Monsieur le président, madame la ministre, mes chers collègues, même si nous disposons dans notre pays de très bons services d'urgence, et en particulier de services d'incendie de grande qualité, nous ne pouvons rester insensibles aux 250 000 incendies domestiques annuels recensés par les compagnies d'assurance et aux 500 décès qu'ils entraînent. Il faut savoir que 70 % de ces incendies se produisent la nuit : contrairement aux idées reçues, l'odeur de fumée, loin de réveiller, produit l'effet inverse. Il est donc nécessaire de disposer d'une détection précoce. Et même si je n'ai pas assisté aux débats de la première lecture, il me semble que rendre obligatoire l'installation de détecteurs de fumée dans les lieux d'habitation est une bonne idée, qui répond à un principe naturel de précaution.
L'installation de ce dispositif n'étant assujettie à aucune obligation dans notre pays, le taux d'équipement n'est que de 1 % en France alors qu'il est de plus de 90 % dans les pays qui l'ont rendue obligatoire. Ces derniers ont pu constater une baisse de 50 % du nombre de décès dus aux incendies d'habitation et une diminution dans les mêmes proportions de l'intervention des pompiers.

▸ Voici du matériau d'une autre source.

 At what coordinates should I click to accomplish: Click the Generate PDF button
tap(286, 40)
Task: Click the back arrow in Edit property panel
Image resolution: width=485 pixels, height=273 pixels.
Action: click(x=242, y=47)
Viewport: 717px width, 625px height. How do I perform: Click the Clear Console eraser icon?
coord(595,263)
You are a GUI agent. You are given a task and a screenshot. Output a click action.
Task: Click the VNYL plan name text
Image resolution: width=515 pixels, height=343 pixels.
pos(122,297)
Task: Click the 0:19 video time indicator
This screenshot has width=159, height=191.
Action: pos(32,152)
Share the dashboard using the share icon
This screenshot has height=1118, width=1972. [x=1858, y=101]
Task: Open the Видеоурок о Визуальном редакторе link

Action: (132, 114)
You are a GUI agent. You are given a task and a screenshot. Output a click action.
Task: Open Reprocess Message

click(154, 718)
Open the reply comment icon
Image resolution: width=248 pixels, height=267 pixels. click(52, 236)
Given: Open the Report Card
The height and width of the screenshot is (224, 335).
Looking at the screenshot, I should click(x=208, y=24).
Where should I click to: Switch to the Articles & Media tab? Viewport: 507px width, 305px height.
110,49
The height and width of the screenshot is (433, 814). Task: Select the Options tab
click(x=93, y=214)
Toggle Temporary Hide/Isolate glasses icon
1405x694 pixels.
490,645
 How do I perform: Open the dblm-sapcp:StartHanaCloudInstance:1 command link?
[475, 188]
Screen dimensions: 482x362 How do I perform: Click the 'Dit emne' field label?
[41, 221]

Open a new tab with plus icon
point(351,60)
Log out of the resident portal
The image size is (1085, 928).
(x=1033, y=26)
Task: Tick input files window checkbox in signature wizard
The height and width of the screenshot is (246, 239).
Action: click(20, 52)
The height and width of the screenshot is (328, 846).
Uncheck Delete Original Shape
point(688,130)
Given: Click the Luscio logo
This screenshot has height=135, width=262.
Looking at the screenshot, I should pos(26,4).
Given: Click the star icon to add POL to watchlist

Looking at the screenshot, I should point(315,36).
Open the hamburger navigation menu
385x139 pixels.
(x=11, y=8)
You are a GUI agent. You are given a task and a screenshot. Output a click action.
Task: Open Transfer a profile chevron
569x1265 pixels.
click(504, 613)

L'arrêté du 31 janvier 1986 relatif à la protection contre l'incendie des bâtiments d'habitation ne concerne que les logements construits après son entrée en vigueur. Or 96 % des décès ont lieu dans les immeubles non assujettis à cet arrêté. Dans ce contexte, cette proposition de loi est intéressante, à condition toutefois d'y intégrer certaines précautions et actions complémentaires s'inspirant des recommandations du rapport de Philippe Pelletier et de Patrick Doutreligne d'octobre 2005, comme l'a souligné Jean-Yves Le Bouillonnec.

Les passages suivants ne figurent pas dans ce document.